Why wouldn't Russia's production decline mirror North Sea's or worse?

The decline will be entirely dependent on the state of their fields(not taxes, tarriffs, and prices)...which would be poor in a conservative estimate.

Those fields had a rest since all time peak in the 90s, but recently (last 10) have been abused, mismanaged, and then nationalized(indirectly, of course).

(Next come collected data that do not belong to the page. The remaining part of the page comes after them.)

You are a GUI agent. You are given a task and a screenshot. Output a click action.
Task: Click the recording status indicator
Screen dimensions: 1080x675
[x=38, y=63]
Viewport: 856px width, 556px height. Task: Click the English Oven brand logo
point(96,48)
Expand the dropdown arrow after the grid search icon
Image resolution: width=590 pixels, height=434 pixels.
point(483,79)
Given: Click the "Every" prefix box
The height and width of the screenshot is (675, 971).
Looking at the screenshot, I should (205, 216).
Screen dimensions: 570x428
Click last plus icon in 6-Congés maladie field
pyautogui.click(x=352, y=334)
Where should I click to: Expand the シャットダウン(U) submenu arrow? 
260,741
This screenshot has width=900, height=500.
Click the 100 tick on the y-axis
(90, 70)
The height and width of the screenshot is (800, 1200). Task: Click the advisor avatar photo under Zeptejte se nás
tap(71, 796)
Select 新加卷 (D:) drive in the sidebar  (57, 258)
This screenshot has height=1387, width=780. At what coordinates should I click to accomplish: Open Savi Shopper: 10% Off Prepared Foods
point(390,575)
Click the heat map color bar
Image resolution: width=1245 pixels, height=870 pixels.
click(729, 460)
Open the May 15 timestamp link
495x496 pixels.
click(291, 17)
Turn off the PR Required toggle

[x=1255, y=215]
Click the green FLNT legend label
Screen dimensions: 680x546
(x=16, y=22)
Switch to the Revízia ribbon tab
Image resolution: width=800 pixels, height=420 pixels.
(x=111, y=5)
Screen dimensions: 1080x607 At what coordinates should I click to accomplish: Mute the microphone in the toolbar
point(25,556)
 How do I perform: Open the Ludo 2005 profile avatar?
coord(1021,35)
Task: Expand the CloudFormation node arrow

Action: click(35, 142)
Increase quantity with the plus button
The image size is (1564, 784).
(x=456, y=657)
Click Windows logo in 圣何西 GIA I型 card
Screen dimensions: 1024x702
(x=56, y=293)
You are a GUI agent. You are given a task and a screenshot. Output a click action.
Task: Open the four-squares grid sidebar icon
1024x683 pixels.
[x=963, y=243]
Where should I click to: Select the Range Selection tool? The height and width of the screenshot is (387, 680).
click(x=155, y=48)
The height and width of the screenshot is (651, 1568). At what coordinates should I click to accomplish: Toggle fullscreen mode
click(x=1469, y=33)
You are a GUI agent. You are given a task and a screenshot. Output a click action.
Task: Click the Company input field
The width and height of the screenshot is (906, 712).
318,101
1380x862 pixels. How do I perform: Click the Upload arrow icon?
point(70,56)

So, worse, seems more plausible.

This site and other peak oil sites discuss differences between sea-bed oil extraction and dry land extraction. The sea-bed cases have quicker decline rates. US oil production certainly has not mirrored the North Sea. The US is a more realistic analogue for Russia than the North Sea. It is not credible that Russian oil exports could decline 15% in few months for geological reasons. The export land model does not apply either since there has been no spike in domestic demand that would eat into exports on this scale. The validity of ELM and future natural production declines are besides the point for the current shortage and oil export drop situation.

Yes...and NO!

Yes, it will not drop 15% in a few months, and it's model will not *normally* mirror a sea-bed extraction.

However, the age (very old) and state of fields suggests *strongly* that Russian fields will decline rapidly and at a greater rate than a well managed group of fields.

I don't think ELM is relevant to the immediate comment.

One would tend to think that the extraction techniques used might also have some bearing on this.

Reading Lukoil's old annual reports, they were mostly using hydrofracturing (physical EOR) for their Enhanced Oil Recovery. Much of the gains for production was coming from EOR, but I think the growth trend from 2003->2004 was already abating. In the annual 2006, 27% of Lukoil's Russian oil field production came from EOR wells.